The Sample Complexity of Toeplitz Covariance Estimation

Wednesday, June 5, 2019 - 4:00pm to 5:00pm
Location: 
32-G575
Speaker: 
Jerry Li
Biography: 
Microsoft Research
We study the query complexity of estimating the covariance matrix T of a distribution D over d-dimensional vectors, under the assumption that T is Toeplitz. This assumption is standard in a wide variety of signal processing problems, where the covariance between any two measurements only depends on the time or distance between those measurements. In many of these applications, we are interested in
estimation strategies that may choose to view only a subset of entries in each d-dimensional sample x from D. We care about minimizing both 1) the number of samples taken and 2) the number of entries accessed in each sample, which often equates to minimizing equipment requirements in applications ranging from wireless transmission to advanced imaging.

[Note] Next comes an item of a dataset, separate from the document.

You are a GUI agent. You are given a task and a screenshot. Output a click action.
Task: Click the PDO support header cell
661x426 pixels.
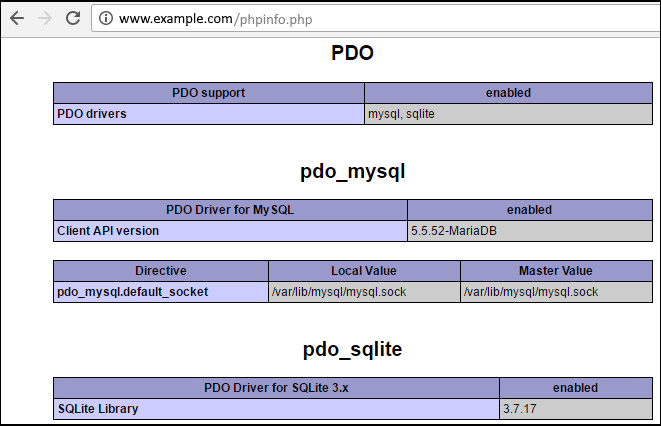click(209, 93)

We give many of the first non-asymptotic bounds on these sample complexity measures. We analyze classical and widely used estimation algorithms, in particular methods based on selecting entries from each sample according to a `sparse ruler'. We explain how sparse ruler based estimation can significantly outperform naive methods when T is close to low-rank, as is
often the case in practice. We also develop a novel sampling and estimation strategy that improves on known algorithms in the low-rank case. Our method utilizes tools from random matrix sketching, leverage score based sampling techniques for continuous time signals, and sparse Fourier transform algorithms.

Joint work with Y. Eldar, C. Musco, and C. Musco.